▶ _YOUR GOAL_
Your output should consist of every record, copied exactly.
======
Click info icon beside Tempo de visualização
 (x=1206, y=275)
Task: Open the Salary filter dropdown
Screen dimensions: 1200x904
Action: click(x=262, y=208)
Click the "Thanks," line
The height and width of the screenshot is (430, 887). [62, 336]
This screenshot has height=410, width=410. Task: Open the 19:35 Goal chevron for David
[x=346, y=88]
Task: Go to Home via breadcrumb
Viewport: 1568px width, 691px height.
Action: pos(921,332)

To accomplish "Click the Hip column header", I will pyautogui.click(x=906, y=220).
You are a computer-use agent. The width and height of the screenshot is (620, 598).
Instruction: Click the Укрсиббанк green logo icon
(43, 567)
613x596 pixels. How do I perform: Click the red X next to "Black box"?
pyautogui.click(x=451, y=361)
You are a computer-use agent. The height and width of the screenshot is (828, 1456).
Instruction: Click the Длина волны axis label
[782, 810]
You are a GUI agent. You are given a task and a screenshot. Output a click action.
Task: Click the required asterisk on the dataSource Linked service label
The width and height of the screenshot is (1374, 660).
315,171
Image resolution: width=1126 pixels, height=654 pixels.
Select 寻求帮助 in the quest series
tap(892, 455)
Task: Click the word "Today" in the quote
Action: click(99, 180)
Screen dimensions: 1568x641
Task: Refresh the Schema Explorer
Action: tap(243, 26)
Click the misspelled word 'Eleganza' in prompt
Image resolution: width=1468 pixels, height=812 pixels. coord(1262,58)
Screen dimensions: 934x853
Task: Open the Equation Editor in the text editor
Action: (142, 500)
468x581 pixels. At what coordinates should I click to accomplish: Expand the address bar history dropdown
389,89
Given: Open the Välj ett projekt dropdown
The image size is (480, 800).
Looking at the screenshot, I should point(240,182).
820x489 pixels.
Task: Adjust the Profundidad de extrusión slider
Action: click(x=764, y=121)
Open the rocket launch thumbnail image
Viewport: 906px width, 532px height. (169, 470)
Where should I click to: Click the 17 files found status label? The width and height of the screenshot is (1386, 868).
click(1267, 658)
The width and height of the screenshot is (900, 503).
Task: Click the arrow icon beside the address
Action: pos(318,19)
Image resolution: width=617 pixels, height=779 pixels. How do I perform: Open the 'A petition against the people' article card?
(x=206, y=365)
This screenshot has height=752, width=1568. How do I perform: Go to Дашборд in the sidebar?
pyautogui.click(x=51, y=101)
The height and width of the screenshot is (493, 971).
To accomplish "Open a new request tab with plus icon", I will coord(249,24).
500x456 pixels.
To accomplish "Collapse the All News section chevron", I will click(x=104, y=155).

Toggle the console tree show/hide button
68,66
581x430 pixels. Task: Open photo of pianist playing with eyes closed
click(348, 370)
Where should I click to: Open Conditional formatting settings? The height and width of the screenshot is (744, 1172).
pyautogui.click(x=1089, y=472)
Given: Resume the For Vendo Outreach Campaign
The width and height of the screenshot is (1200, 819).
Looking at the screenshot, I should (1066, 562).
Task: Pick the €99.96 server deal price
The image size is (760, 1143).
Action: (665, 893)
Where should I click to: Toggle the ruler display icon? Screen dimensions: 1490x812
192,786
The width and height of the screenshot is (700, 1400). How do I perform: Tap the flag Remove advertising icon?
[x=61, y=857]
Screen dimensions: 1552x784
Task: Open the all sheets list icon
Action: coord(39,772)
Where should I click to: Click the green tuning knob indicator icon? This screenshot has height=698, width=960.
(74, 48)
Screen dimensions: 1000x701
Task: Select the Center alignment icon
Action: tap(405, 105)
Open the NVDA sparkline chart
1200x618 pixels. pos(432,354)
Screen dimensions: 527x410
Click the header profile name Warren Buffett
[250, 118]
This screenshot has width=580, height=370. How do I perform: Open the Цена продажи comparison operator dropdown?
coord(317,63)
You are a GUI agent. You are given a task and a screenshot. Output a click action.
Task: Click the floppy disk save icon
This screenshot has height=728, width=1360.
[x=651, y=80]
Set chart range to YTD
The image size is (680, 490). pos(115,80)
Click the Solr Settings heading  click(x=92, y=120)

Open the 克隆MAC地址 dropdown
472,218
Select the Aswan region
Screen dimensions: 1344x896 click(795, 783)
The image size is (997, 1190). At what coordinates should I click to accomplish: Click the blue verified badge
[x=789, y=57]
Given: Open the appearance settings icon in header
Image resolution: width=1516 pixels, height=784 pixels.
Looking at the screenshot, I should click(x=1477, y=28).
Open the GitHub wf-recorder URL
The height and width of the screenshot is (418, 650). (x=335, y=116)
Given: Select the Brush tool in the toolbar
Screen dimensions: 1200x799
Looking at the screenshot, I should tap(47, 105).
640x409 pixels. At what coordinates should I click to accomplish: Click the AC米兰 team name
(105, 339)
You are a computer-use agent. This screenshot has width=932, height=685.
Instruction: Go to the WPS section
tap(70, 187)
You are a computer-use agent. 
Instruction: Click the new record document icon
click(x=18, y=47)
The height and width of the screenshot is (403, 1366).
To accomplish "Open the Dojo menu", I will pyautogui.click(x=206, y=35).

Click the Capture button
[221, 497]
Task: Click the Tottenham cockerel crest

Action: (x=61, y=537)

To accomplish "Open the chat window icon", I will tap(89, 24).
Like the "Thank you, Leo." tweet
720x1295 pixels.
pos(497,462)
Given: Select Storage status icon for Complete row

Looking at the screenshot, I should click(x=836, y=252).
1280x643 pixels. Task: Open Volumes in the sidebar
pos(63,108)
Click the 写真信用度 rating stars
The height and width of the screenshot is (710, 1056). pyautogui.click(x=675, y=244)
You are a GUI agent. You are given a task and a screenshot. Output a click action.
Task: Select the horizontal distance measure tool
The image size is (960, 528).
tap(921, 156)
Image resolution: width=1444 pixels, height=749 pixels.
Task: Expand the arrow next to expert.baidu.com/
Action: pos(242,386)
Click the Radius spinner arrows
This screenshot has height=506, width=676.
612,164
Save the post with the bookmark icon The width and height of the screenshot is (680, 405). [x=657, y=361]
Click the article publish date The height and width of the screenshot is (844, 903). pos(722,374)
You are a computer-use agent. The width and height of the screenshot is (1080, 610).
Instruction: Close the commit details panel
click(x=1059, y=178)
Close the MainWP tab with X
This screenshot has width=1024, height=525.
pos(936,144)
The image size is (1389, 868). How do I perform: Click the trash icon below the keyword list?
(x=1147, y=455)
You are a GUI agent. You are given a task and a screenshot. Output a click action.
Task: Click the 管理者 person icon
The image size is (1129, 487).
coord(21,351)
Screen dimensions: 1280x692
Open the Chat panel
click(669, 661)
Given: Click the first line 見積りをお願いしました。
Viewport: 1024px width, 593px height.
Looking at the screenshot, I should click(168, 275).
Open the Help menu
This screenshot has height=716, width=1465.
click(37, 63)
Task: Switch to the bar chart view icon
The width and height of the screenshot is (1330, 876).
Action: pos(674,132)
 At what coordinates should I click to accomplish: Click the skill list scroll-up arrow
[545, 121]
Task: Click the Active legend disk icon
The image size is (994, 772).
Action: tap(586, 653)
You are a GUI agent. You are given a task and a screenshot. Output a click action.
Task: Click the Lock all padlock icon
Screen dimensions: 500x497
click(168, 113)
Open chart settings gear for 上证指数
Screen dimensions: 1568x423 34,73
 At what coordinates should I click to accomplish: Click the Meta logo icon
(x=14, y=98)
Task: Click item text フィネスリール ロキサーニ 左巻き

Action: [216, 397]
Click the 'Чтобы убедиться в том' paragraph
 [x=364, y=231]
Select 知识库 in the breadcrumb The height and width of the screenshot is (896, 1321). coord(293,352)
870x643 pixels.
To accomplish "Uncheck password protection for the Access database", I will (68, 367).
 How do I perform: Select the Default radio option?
======
▶ _COMPLETED EXERCISE_
Click info icon beside Tempo de visualização
 (x=1206, y=275)
Task: Open the Salary filter dropdown
Screen dimensions: 1200x904
Action: click(x=262, y=208)
Click the "Thanks," line
The height and width of the screenshot is (430, 887). [62, 336]
This screenshot has height=410, width=410. Task: Open the 19:35 Goal chevron for David
[x=346, y=88]
Task: Go to Home via breadcrumb
Viewport: 1568px width, 691px height.
Action: pos(921,332)

To accomplish "Click the Hip column header", I will pyautogui.click(x=906, y=220).
You are a computer-use agent. The width and height of the screenshot is (620, 598).
Instruction: Click the Укрсиббанк green logo icon
(43, 567)
613x596 pixels. How do I perform: Click the red X next to "Black box"?
pyautogui.click(x=451, y=361)
You are a computer-use agent. The height and width of the screenshot is (828, 1456).
Instruction: Click the Длина волны axis label
[782, 810]
You are a GUI agent. You are given a task and a screenshot. Output a click action.
Task: Click the required asterisk on the dataSource Linked service label
The width and height of the screenshot is (1374, 660).
315,171
Image resolution: width=1126 pixels, height=654 pixels.
Select 寻求帮助 in the quest series
tap(892, 455)
Task: Click the word "Today" in the quote
Action: click(99, 180)
Screen dimensions: 1568x641
Task: Refresh the Schema Explorer
Action: tap(243, 26)
Click the misspelled word 'Eleganza' in prompt
Image resolution: width=1468 pixels, height=812 pixels. coord(1262,58)
Screen dimensions: 934x853
Task: Open the Equation Editor in the text editor
Action: (142, 500)
468x581 pixels. At what coordinates should I click to accomplish: Expand the address bar history dropdown
389,89
Given: Open the Välj ett projekt dropdown
The image size is (480, 800).
Looking at the screenshot, I should point(240,182).
820x489 pixels.
Task: Adjust the Profundidad de extrusión slider
Action: click(x=764, y=121)
Open the rocket launch thumbnail image
Viewport: 906px width, 532px height. (169, 470)
Where should I click to: Click the 17 files found status label? The width and height of the screenshot is (1386, 868).
click(1267, 658)
The width and height of the screenshot is (900, 503).
Task: Click the arrow icon beside the address
Action: pos(318,19)
Image resolution: width=617 pixels, height=779 pixels. How do I perform: Open the 'A petition against the people' article card?
(x=206, y=365)
This screenshot has height=752, width=1568. How do I perform: Go to Дашборд in the sidebar?
pyautogui.click(x=51, y=101)
The height and width of the screenshot is (493, 971).
To accomplish "Open a new request tab with plus icon", I will coord(249,24).
500x456 pixels.
To accomplish "Collapse the All News section chevron", I will click(x=104, y=155).

Toggle the console tree show/hide button
68,66
581x430 pixels. Task: Open photo of pianist playing with eyes closed
click(348, 370)
Where should I click to: Open Conditional formatting settings? The height and width of the screenshot is (744, 1172).
pyautogui.click(x=1089, y=472)
Given: Resume the For Vendo Outreach Campaign
The width and height of the screenshot is (1200, 819).
Looking at the screenshot, I should (1066, 562).
Task: Pick the €99.96 server deal price
The image size is (760, 1143).
Action: (665, 893)
Where should I click to: Toggle the ruler display icon? Screen dimensions: 1490x812
192,786
The width and height of the screenshot is (700, 1400). How do I perform: Tap the flag Remove advertising icon?
[x=61, y=857]
Screen dimensions: 1552x784
Task: Open the all sheets list icon
Action: coord(39,772)
Where should I click to: Click the green tuning knob indicator icon? This screenshot has height=698, width=960.
(74, 48)
Screen dimensions: 1000x701
Task: Select the Center alignment icon
Action: tap(405, 105)
Open the NVDA sparkline chart
1200x618 pixels. pos(432,354)
Screen dimensions: 527x410
Click the header profile name Warren Buffett
[250, 118]
This screenshot has width=580, height=370. How do I perform: Open the Цена продажи comparison operator dropdown?
coord(317,63)
You are a GUI agent. You are given a task and a screenshot. Output a click action.
Task: Click the floppy disk save icon
This screenshot has height=728, width=1360.
[x=651, y=80]
Set chart range to YTD
The image size is (680, 490). pos(115,80)
Click the Solr Settings heading  click(x=92, y=120)

Open the 克隆MAC地址 dropdown
472,218
Select the Aswan region
Screen dimensions: 1344x896 click(795, 783)
The image size is (997, 1190). At what coordinates should I click to accomplish: Click the blue verified badge
[x=789, y=57]
Given: Open the appearance settings icon in header
Image resolution: width=1516 pixels, height=784 pixels.
Looking at the screenshot, I should click(x=1477, y=28).
Open the GitHub wf-recorder URL
The height and width of the screenshot is (418, 650). (x=335, y=116)
Given: Select the Brush tool in the toolbar
Screen dimensions: 1200x799
Looking at the screenshot, I should tap(47, 105).
640x409 pixels. At what coordinates should I click to accomplish: Click the AC米兰 team name
(105, 339)
You are a computer-use agent. This screenshot has width=932, height=685.
Instruction: Go to the WPS section
tap(70, 187)
You are a computer-use agent. 
Instruction: Click the new record document icon
click(x=18, y=47)
The height and width of the screenshot is (403, 1366).
To accomplish "Open the Dojo menu", I will pyautogui.click(x=206, y=35).

Click the Capture button
[221, 497]
Task: Click the Tottenham cockerel crest

Action: (x=61, y=537)

To accomplish "Open the chat window icon", I will tap(89, 24).
Like the "Thank you, Leo." tweet
720x1295 pixels.
pos(497,462)
Given: Select Storage status icon for Complete row

Looking at the screenshot, I should click(x=836, y=252).
1280x643 pixels. Task: Open Volumes in the sidebar
pos(63,108)
Click the 写真信用度 rating stars
The height and width of the screenshot is (710, 1056). pyautogui.click(x=675, y=244)
You are a GUI agent. You are given a task and a screenshot. Output a click action.
Task: Select the horizontal distance measure tool
The image size is (960, 528).
tap(921, 156)
Image resolution: width=1444 pixels, height=749 pixels.
Task: Expand the arrow next to expert.baidu.com/
Action: pos(242,386)
Click the Radius spinner arrows
This screenshot has height=506, width=676.
612,164
Save the post with the bookmark icon The width and height of the screenshot is (680, 405). [x=657, y=361]
Click the article publish date The height and width of the screenshot is (844, 903). pos(722,374)
You are a computer-use agent. The width and height of the screenshot is (1080, 610).
Instruction: Close the commit details panel
click(x=1059, y=178)
Close the MainWP tab with X
This screenshot has width=1024, height=525.
pos(936,144)
The image size is (1389, 868). How do I perform: Click the trash icon below the keyword list?
(x=1147, y=455)
You are a GUI agent. You are given a task and a screenshot. Output a click action.
Task: Click the 管理者 person icon
The image size is (1129, 487).
coord(21,351)
Screen dimensions: 1280x692
Open the Chat panel
click(669, 661)
Given: Click the first line 見積りをお願いしました。
Viewport: 1024px width, 593px height.
Looking at the screenshot, I should click(168, 275).
Open the Help menu
This screenshot has height=716, width=1465.
click(37, 63)
Task: Switch to the bar chart view icon
The width and height of the screenshot is (1330, 876).
Action: pos(674,132)
 At what coordinates should I click to accomplish: Click the skill list scroll-up arrow
[545, 121]
Task: Click the Active legend disk icon
The image size is (994, 772).
Action: tap(586, 653)
You are a GUI agent. You are given a task and a screenshot. Output a click action.
Task: Click the Lock all padlock icon
Screen dimensions: 500x497
click(168, 113)
Open chart settings gear for 上证指数
Screen dimensions: 1568x423 34,73
 At what coordinates should I click to accomplish: Click the Meta logo icon
(x=14, y=98)
Task: Click item text フィネスリール ロキサーニ 左巻き

Action: [216, 397]
Click the 'Чтобы убедиться в том' paragraph
 [x=364, y=231]
Select 知识库 in the breadcrumb The height and width of the screenshot is (896, 1321). coord(293,352)
870x643 pixels.
To accomplish "Uncheck password protection for the Access database", I will (68, 367).
 How do I perform: Select the Default radio option?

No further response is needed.